The ScaledKernel tests should give you an idea of the tests that need implementing. Lines 12-16 are standardised tests that should probably also be run on the GibbsKernel (maybe with different inputs though?), whereas the preceeding lines are ScaledKernel-specific tests, so you'd need to construct different tests here. It might be an idea, for example, to check that the GibbsKernel relates to the squared exponential kernel when l is the identity function, or something like that.

Cyberface commented 3 years ago

Hey @willtebbutt, thanks for the pointers!

I have added a PR with a very basic first go at this.

I don't use the proper kernel infrastructure yet and think I will need to some understanding that and thinking of the best way to implement the kernel properly.

I actually think that putting the gibbs kernel into "src/basekernels" might be best because it's not a simple transform of the squared exponential right?

But I'm not so used to thinking about this so looking forward to your thoughts.

Best

willtebbutt commented 3 years ago

Many thanks for opening the PR -- it shouldn't need many tweaks before it can be merged.

I actually think that putting the gibbs kernel into "src/basekernels" might be best because it's not a simple transform of the squared exponential right?

Good idea. We can move things around before merging your PR.

willtebbutt commented 3 years ago

Now that #374 is in, what would you like to work on next @Cyberface ?

Cyberface commented 3 years ago

That is really cool! Thanks for the super helpful discussions on the PR!

I guess next thing to do is to get kernelmatrix working with it?

Ultimately I wanted to get to a point where we can model the gibbs kernel length scale can be modelled with a separate GP and fit/optimise that.

Cyberface commented 3 years ago

So I guess copy and edit some of the code from the ScaledKernel.jl like you suggested before?

willtebbutt commented 3 years ago

I guess next thing to do is to get kernelmatrix working with it?

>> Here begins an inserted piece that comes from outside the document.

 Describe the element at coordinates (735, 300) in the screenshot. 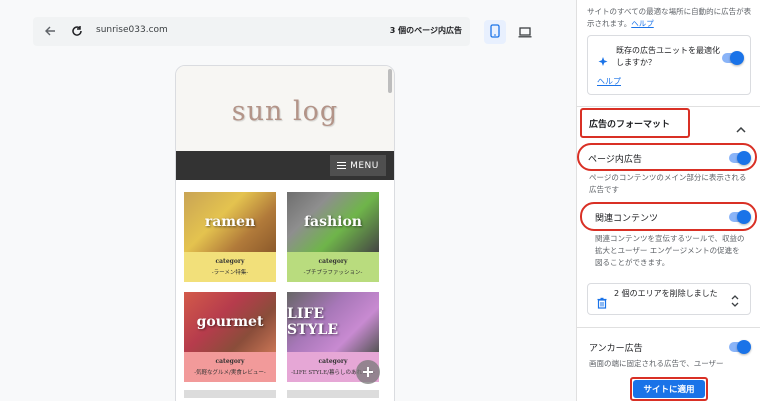

I see `up-down-chevron-icon` at that location.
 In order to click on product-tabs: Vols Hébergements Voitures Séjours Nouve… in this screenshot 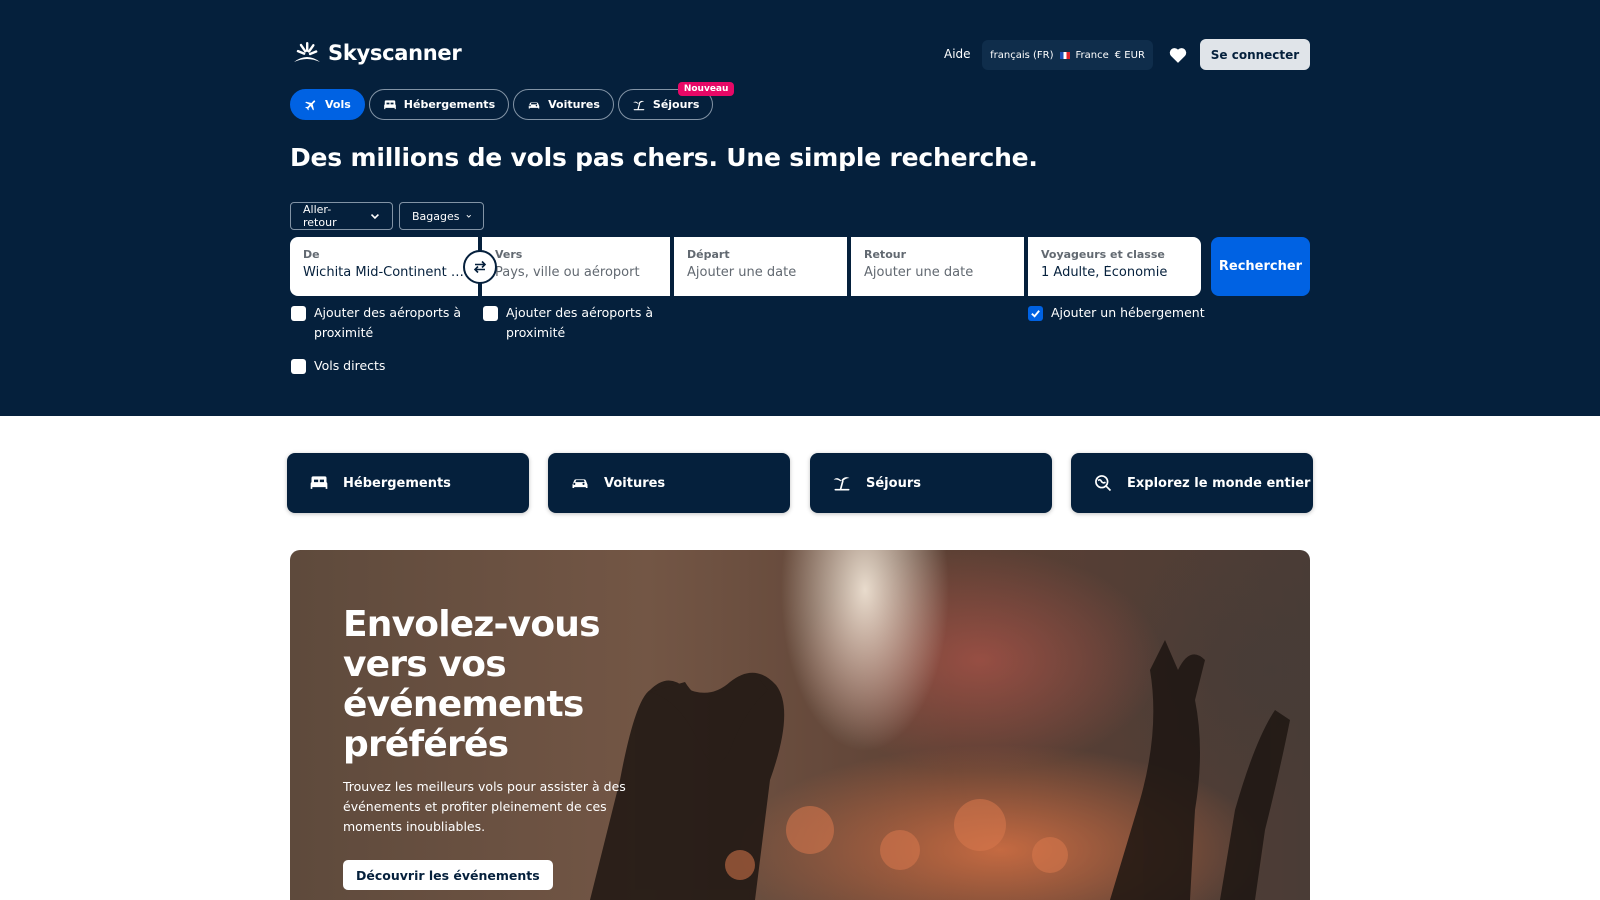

Well kernelmatrix will already work (there's a fallback definition that you get for free by implementing the kernel), it's just that it's probably possible to optimise the implementation by implementing kernelmatrix directly.

Ultimately I wanted to get to a point where we can model the gibbs kernel length scale can be modelled with a separate GP and fit/optimise that.

Nice. I look forward to seeing that. Always good to see a deep GP!

So I guess copy and edit some of the code from the ScaledKernel.jl like you suggested before?

Yeah -- that should provide a good template on which to build.

st-- commented 2 years ago

Would be great to extend the GibbsKernel to work with any (stationary) base kernel. Effectively it's just changing the metric! (Though it might be simpler to implement it as a wrapped kernel, i.e. add a kernel field to the GibbsKernel struct and use that instead of a hard-coded SqExponentialKernel().)

Cyberface commented 2 years ago

I'm more than happy to give this a go! ... with some hand holding :)

I quickly put together something along the lines of what you suggested but I'm sure I've done it wrong haha

https://github.com/JuliaGaussianProcesses/KernelFunctions.jl/pull/406

I'm keen to work on this but don't have as much time these days so you will have to excuse me if I'm slow in replying!